Asia week is over, the deluge of auctions and private sales has concluded, and the dust is settling on a new reality - Hokusai’s Under the Wave off Kanagawa, better known as the Great Wave, sold for $2.75M at Christie’s, New York, a new world record price. While staggering in its magnitude, it is not all that surprising. There are hundreds of thousands of works of art in the world, but precious few ever achieve the fame required to be considered household names. Leonardo da Vinci’s Mona Lisa, Vincent Van Gogh’s The Starry Night, Pablo Picasso’s Guernica, Johannes Vermeer’s Girl with A Pearl Earring, and Hokusai’s Great Wave belong to this category of world-famous masterpieces. However, of these, not only is the Great Wave among the most ubiquitous but it is also the only one which can be privately owned.
When the Great Wave was originally produced in c. 1831, a standard, single sheet print had a fixed price at 16 mon (roughly $4 today, the equivalent of a double serving of noodles). If the maximum number of prints were pulled before the blocks needed to be re-carved, it is possible 8000 impressions of the Great Wave were originally produced. However, before we jump forward in time, we must consider that today, it's not so much a question of "how many were made?" but "how many have survived?"

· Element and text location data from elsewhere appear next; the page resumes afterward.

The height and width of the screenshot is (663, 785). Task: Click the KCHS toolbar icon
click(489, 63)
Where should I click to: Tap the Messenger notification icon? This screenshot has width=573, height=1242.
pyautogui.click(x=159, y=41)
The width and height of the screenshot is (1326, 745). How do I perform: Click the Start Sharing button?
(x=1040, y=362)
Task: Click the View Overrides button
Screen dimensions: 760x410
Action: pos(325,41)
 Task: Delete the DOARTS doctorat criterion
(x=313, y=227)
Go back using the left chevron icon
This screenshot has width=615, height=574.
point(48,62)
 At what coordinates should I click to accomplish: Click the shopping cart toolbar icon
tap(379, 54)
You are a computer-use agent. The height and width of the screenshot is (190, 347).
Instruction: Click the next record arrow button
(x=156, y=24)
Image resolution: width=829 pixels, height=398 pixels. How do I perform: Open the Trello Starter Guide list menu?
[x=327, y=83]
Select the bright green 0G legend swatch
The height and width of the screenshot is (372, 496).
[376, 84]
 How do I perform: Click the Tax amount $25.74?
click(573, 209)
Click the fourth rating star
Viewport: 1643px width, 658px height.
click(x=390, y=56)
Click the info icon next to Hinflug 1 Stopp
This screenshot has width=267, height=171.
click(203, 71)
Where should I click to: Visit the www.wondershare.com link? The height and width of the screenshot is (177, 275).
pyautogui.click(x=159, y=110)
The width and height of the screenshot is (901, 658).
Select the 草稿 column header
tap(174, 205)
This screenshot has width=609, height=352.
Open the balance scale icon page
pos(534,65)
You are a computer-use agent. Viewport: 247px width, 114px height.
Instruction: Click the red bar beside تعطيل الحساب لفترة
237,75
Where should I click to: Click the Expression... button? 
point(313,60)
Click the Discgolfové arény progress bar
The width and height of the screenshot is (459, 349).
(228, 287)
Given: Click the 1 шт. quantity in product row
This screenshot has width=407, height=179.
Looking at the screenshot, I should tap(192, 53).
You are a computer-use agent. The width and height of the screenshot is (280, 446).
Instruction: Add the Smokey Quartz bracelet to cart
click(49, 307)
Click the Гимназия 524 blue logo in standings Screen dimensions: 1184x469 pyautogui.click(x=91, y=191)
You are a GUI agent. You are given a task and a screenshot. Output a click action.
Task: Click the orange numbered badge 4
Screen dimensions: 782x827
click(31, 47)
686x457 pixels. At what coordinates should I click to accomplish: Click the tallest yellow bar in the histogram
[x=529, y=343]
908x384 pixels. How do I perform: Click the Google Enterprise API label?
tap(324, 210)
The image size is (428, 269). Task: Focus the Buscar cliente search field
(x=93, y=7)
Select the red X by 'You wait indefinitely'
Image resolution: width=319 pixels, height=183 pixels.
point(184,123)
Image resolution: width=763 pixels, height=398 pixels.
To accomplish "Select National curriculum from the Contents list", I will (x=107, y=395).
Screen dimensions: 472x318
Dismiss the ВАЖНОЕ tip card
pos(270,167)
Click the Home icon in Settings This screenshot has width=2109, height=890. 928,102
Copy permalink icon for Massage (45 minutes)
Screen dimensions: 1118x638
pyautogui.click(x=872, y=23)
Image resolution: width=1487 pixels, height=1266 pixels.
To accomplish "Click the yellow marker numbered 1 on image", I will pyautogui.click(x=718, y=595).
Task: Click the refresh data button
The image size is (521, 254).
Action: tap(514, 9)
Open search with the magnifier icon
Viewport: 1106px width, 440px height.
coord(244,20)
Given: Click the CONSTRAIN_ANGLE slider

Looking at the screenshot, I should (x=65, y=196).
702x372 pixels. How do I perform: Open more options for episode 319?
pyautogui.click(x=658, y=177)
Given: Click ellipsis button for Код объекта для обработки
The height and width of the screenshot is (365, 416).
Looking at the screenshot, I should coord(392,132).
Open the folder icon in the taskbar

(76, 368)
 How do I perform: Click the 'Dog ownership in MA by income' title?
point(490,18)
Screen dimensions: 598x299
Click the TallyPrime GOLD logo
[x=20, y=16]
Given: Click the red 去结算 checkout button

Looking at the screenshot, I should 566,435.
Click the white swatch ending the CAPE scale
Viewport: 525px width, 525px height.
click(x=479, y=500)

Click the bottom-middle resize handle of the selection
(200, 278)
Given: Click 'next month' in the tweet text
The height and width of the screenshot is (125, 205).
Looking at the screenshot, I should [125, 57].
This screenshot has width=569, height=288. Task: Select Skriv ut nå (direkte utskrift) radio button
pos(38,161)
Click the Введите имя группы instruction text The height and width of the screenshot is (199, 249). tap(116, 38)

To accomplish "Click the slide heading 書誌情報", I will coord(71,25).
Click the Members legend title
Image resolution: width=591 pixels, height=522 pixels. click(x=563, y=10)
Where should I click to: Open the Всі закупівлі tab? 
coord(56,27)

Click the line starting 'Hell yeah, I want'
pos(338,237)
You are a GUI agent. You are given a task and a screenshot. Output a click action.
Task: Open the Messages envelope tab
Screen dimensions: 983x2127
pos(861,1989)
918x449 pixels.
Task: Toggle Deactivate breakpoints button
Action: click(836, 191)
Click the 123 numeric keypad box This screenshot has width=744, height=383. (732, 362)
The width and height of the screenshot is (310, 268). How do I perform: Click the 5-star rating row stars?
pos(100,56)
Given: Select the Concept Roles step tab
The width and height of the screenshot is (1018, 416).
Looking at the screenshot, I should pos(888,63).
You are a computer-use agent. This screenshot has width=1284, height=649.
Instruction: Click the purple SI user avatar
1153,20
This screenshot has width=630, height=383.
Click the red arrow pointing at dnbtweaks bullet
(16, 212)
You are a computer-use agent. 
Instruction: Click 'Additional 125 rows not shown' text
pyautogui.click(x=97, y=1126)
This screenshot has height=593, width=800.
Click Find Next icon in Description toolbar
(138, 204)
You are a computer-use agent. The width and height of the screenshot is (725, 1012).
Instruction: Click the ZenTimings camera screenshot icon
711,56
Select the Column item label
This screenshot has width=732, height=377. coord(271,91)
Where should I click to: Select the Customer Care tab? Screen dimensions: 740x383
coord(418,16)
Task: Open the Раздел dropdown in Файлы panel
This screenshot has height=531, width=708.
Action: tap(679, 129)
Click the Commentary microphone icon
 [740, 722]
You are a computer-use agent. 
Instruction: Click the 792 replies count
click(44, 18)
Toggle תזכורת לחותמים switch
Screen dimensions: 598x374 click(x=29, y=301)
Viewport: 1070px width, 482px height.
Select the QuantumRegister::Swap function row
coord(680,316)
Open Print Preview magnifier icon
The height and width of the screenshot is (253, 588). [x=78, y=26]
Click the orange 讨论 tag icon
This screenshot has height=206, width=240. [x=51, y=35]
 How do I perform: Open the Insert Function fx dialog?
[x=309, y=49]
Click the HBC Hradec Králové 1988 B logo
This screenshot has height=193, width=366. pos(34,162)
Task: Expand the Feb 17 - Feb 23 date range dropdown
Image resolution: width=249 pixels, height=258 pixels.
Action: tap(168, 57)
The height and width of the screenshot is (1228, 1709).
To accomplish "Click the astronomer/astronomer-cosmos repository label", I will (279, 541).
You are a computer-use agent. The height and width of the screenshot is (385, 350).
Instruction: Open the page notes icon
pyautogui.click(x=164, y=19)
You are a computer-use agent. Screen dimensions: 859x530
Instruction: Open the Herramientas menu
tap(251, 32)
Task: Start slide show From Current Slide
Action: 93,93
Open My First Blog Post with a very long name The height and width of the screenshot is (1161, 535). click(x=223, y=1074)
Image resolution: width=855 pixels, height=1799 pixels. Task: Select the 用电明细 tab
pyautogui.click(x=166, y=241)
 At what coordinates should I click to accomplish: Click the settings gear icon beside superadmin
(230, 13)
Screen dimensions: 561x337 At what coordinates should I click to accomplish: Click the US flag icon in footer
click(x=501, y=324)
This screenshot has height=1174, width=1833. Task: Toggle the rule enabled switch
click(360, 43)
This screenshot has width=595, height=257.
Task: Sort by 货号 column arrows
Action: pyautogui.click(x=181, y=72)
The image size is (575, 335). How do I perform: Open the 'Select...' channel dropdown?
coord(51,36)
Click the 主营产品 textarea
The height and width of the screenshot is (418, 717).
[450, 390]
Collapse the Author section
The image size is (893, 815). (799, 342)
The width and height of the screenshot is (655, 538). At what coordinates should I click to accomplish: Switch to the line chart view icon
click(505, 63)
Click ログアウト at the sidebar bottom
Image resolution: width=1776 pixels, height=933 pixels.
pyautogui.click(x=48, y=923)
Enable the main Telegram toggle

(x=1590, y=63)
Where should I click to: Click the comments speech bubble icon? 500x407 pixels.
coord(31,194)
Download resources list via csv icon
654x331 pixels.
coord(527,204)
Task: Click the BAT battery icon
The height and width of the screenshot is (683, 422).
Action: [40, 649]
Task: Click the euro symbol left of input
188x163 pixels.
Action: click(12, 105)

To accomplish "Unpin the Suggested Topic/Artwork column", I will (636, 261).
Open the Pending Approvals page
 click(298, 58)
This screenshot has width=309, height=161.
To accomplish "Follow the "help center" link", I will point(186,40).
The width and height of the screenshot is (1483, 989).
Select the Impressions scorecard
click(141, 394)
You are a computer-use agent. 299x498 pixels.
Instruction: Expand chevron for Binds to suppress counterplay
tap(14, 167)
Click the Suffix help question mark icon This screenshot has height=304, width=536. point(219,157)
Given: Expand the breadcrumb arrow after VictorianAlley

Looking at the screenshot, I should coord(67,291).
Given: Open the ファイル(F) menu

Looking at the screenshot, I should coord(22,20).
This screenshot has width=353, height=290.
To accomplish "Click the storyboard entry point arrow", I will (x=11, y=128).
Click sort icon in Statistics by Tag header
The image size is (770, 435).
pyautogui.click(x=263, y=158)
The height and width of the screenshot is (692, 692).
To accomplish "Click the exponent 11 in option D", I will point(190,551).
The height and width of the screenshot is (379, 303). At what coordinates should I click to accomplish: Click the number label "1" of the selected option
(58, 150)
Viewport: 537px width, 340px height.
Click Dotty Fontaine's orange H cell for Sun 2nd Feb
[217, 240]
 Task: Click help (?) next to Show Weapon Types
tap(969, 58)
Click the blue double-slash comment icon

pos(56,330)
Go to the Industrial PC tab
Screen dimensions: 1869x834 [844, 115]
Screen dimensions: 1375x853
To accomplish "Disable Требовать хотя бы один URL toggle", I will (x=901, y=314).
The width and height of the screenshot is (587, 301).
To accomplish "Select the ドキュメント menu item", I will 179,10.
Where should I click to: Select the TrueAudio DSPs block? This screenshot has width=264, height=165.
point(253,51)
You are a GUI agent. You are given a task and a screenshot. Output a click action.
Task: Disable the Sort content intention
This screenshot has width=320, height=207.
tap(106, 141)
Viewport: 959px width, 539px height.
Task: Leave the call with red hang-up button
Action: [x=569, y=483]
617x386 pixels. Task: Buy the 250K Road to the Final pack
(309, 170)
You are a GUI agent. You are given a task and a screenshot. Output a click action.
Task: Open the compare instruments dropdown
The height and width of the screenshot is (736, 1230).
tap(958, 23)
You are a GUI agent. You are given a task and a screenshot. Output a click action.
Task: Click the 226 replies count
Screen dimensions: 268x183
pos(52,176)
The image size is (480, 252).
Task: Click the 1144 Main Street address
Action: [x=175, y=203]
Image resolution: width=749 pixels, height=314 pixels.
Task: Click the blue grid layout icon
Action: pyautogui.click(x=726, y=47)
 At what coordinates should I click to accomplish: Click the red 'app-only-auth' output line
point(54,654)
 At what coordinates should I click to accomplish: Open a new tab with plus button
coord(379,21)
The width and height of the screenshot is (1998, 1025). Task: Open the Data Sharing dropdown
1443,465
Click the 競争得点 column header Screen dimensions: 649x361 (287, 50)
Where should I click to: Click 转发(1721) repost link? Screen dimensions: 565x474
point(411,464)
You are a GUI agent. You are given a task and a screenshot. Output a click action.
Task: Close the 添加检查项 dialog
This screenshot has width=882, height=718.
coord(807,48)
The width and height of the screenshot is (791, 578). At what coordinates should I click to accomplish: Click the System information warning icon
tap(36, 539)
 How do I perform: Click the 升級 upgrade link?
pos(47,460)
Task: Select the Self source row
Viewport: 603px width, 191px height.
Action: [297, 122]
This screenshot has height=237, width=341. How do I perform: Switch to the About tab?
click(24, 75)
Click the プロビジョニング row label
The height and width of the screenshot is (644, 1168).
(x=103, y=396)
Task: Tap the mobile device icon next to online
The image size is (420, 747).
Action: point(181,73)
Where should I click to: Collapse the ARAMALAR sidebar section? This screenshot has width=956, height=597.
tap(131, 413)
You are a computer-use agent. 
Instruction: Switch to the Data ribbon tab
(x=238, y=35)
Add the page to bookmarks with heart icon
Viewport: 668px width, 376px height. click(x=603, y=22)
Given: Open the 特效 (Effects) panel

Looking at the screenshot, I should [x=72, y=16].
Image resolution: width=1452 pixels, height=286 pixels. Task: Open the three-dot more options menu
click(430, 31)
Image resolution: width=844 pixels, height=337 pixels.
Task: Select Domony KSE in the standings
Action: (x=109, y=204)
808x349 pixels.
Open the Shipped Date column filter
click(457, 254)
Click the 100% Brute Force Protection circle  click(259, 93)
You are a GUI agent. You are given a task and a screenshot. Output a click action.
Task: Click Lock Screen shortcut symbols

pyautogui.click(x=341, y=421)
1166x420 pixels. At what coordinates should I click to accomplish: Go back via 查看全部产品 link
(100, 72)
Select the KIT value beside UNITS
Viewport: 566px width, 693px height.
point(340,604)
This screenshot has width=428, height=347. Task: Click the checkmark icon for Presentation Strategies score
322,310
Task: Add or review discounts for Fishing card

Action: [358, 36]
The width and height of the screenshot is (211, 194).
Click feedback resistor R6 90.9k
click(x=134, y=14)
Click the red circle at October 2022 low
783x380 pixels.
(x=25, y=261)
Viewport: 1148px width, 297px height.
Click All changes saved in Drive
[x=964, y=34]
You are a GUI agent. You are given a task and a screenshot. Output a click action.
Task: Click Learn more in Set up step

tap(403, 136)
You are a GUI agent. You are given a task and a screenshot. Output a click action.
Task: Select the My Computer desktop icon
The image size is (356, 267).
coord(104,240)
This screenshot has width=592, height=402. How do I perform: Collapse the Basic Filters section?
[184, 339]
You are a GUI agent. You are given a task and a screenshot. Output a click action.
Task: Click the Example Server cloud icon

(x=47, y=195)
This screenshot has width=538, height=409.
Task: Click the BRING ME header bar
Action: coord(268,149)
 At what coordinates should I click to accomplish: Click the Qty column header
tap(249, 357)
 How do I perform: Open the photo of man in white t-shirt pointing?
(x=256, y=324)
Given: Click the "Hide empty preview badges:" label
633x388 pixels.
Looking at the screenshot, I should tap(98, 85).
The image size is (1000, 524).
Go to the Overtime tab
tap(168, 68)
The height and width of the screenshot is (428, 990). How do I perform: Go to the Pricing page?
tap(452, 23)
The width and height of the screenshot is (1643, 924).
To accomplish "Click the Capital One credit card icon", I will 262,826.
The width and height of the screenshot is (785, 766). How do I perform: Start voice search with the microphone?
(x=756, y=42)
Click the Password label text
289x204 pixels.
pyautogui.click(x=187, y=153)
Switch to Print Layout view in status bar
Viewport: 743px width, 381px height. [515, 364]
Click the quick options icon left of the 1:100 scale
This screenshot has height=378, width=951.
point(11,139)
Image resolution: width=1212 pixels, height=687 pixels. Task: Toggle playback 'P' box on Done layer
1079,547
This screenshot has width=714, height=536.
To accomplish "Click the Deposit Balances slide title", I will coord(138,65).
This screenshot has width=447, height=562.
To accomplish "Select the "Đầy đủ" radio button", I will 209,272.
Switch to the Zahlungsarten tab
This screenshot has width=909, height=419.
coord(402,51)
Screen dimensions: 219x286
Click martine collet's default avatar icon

Given the ephemeral nature of woodblock prints even if 8000 Great Waves were originally produced it is likely less than 25% of those prints would have survived past their first few years of ownership and of these only another 25% would have survived until today. Accordingly, the number of extant copies can be assumed to be fewer than 500, with even fewer still in collectible condition. Today, roughly 100 Great Waves are accounted for in public collections with an equal number likely in private collections. It is therefore safe to assume there are less than 250 collectable copies of the Great Wave today.
Looking at 38 public sales of the Great Waves over the last 30 years shows that the price of the Great Wave has exponentially increased with each decade.
- -In the 1990s Hokusai’s Great Wave sold for an average price of $33,793.
- -In the 2000s Hokusai’s Great Wave sold for an average price of $85,144.
- -In the 2010s Hokusai’s Great Wave sold for an average price of $307,741.
- -In the 2020s, including the recent world record sale, Hokusai’s Great Wave has sold for an average price of $924,271.
In essence, with each decade there are fewer extant prints on the market and considerably more demand for those prints. Based upon an average value of $924,271 and assuming there are 250 Great Waves in existence, then the value of the Great Waves if it was a one-of-a-kind work of art would be over $230,000,000–firmly positioning it as one of the top 10 most expensive works of art alongside Leonardo Da Vinci’s Salvatore Mundi ($450M), Willem de Kooning’s Interchange ($300M), Paul Cezanne’s The Card Players ($250M), Paul Gauguin’s Nafea Faa Ipoipo ($210M), Jackson Pollock’s Number 17A ($200M), Mark Rothko’s No. 6. ($186M), Gustav Klimt’s Water Serpent II ($183.3M), Rembrandt van Rijn’s Portraits of Maerten Soolmans and Oopjen Coppit ($180M), and Pablo Picasso’s Les Femmes d’Alger ($179.3M).
Given the Great Wave’s prominence as one of the most iconic works in art history, $924,271 seems to be a reasonable baseline valuation from which the price of an individual impression can fluctuate up or down. Simply put, not all impressions were created equal and furthermore the years have been kinder to some more than others.
The Great Wave sold at Christie’s this March was a very fine print, but not perfect. It had a sharp early impression with the rear peak of Mount Fuji visible. It had strong color with the clouds in the background still visible. It had no centerfold and was only slightly trimmed. But the print had been restored and cleaned; there is evidence that the print had at one time been mounted on a backing and the residual glue from this mounting remains clearly visible on the reverse. Christie’s marketed it as one of the top 20 impressions worldwide and I wouldn’t disagree, but I have seen finer impressions come to market.
Which leads to the question, if a top 20 Great Wave sold for $2.75M, what would a top 10, or the finest impression sell for today? Could there be a $5M Great Wave out there waiting to be sold? I wouldn’t be surprised, but that doesn’t make it the “right” price. After all, a single data point doesn’t make or break a market.